I was never into Sampling techniques, even though I had to code a couple of them from scratch during my Ph.D. as there was no K-fold cross-validation method in Matlab at the time. Although nowadays it seems masochistic for me to code in Matlab, I am grateful for the experience. After all, the Julia language that I use regularly is very similar to Matlab in terms of syntax so this experience with Matlab coding made the learning of Julia easier and faster. Could it be possible that we could make data summarization easy and fast too, hopefully without resorting to any closed-source software like Matlab?
This question has kept me wondering for a while now (perhaps more than I'm willing to admit!) partly because my data structures know-how wasn't there yet.
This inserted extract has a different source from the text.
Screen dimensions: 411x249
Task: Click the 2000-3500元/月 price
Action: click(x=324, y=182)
Lately, however, I learned all about K-D trees, which are a more generalized form of binary search trees. I even published an article about it on the AIgents platform. In any case, K-D trees enable the quick finding of nearest neighbors as well as the filtering of data points within a given distance (I deliberately avoid saying hypersphere because if you've dealt with high-dimensional data as I've had, you probably detest that shape too!). In any case, finding points within a given distance (or radius if you are geometrically inclined) is necessary if you were to examine different areas of the dataset, particularly if you want to do that a lot. Since K-D trees make that easy and scalable, one can only wonder why no one ever thought about using them in data summarization yet.
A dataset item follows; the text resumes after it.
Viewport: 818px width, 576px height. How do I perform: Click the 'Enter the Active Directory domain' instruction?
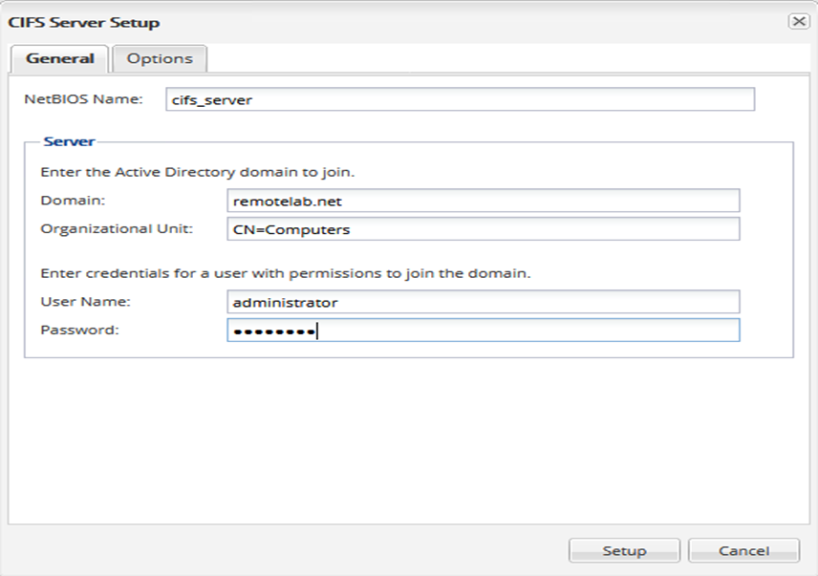[197, 173]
In simple terms, data summarization is representing the information of the original dataset with fewer data points (the fewer the better). Of course, you can do that using a centrality metric of your preference but summarizing a whole dataset, or even a variable, with one point creates more problems than it solves. It's this naive approach to data summarization that has brought about all the prejudices and discriminatory behavior over the years. Nassim Taleb is also very critical of all this and that's someone who has been around more and thought about things in more depth than most of us.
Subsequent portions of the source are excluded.